Les relations sexuelles semblaient plus faciles, même si cela ne changeait pas grand chose aux rapports amoureux. Nous faisions parfois l'amour comme on dit bonjour, sans que cela implique quoi que ce soit d'autre qu'un moment agréable. La syphilis incarnait le passé, le Sida allait marquer notre avenir. Entre les deux, la pilule, le stérilet ou le diaphragme avaient donné aux femmes une liberté dont les hommes partageaient la jouissance. Ce présent n'excluait pas d'attraper des saloperies, mais elles n'étaient pas mortelles. J'en ai tant collectionnées que j'aurais pu écrire tout un poème avec des rimes en "oque". Nous nous racontions nos fredaines, incartades hors du couple, ce qui nous rendait évidemment très malheureux. La liberté sexuelle ne nous empêcha certainement pas de souffrir, mais elle donnait un parfum de légèreté à nos échanges. On n'en faisait simplement pas une histoire.
Ne pas confondre avec l'insatisfaction chronique qui peut pousser un individu à multiplier les rencontres. Même si nous étions très expérimentaux, nous cherchions l'âme sœur. Bernard Vitet m'avait raconté qu'une des Clodettes qui venait de passer la nuit avec Jimi Hendrix était réapparue le matin en clamant "I've been experienced !" Comme tous les jeunes gens depuis que l'on ne se marie plus par intérêt, nous étions tout de même à la recherche de l'amour. Nous pensions déjà posséder la jouissance, ignorant ce que la maturité nous apporterait plus tard.

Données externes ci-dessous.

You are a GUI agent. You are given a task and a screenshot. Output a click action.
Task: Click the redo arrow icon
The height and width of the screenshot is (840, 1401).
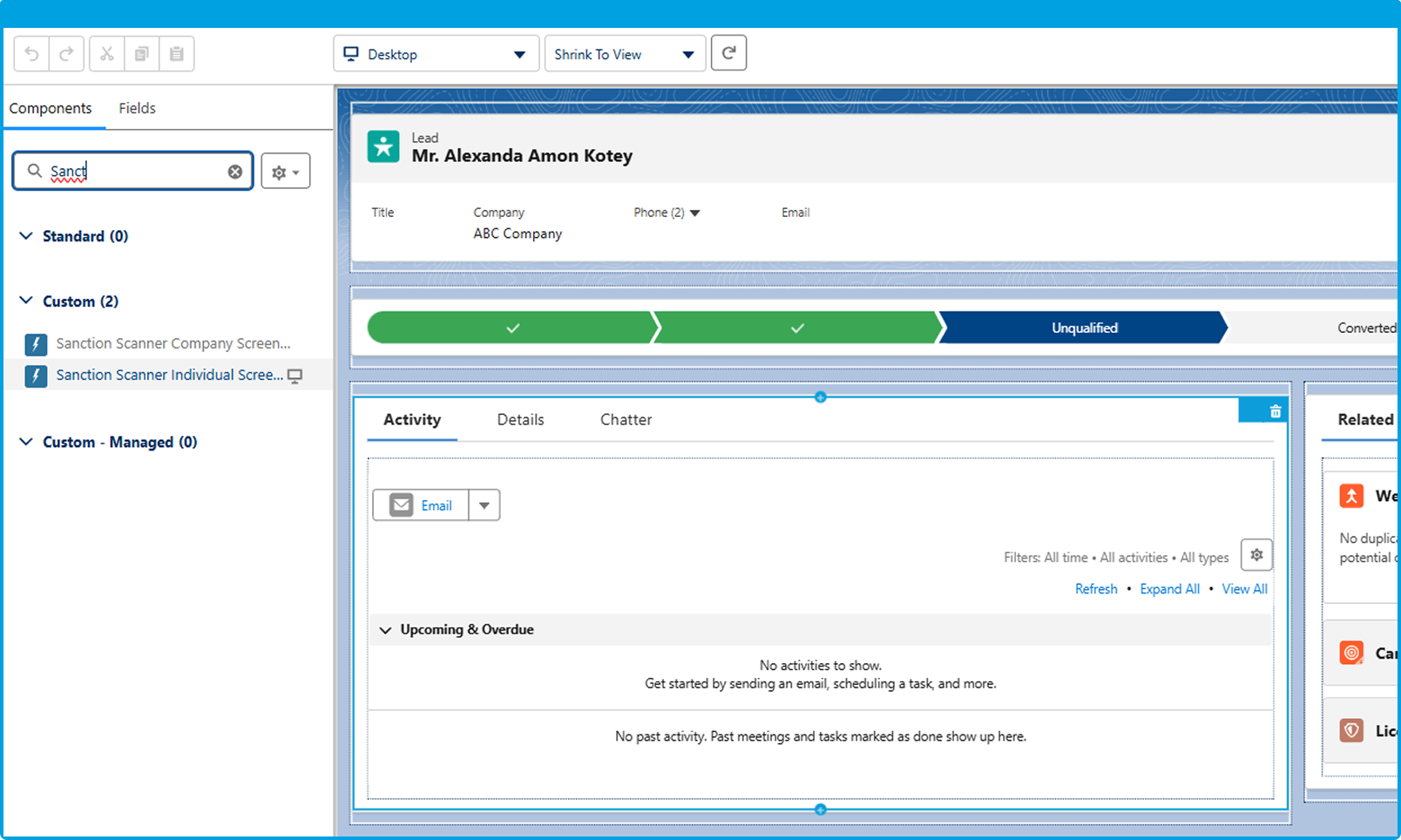[66, 54]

Au début du film de Denys Arcand, Le déclin de l'empire américain, un des personnages, professeur d'histoire, associe l'exigence amoureuse aux sociétés décadentes où les individus privilégient leurs propres intérêts à ceux du groupe et de son équilibre. Dans Žižek!, film passionnant d'Astra Taylor sur Slavoj Žižek, le philosophe slovène avance l'amour comme réponse à l'erreur du monde. Si la création est un accident dans l'histoire du cosmos, il choisit d'assumer le déséquilibre en invoquant l'amour, sans tomber dans l'écueil de l'amour universel qui le dégoûte, mais en l'associant à la notion du mal : "Love is Evil". L'amour, le manque à soi, il y aurait tant à développer...
Idem pour la bisexualité. C'était une découverte. Nombre de copains avaient été convertis par Bernard Mollerat qui revendiquait haut et fort son homosexualité sans tous ses atours caricaturaux. La plupart d'entre eux finirent par faire des choix, revenant à une hétérosexualité plus facile à vivre socialement ou affirmant leur refus d'une prétendue normalité. Peu continuèrent à être "bi". Les couples de filles étaient souvent plus stables que les garçons entre eux, le modèle dominant restant évidemment représenté par les hétéros. J'esquisse ici vaguement une réponse, mais il faudrait se pencher plus sérieusement sur le sujet pour ne pas dire trop de bêtises... Nous avions beaucoup d'imagination, et celles et ceux qui surent en préserver quelques traces lui substituèrent la fantaisie. Car, dans ce domaine comme dans tout ce qui nous anime et nous garde vivants, rien n'est jamais gagné, le cœur devant se reconquérir chaque jour comme si c'était le premier.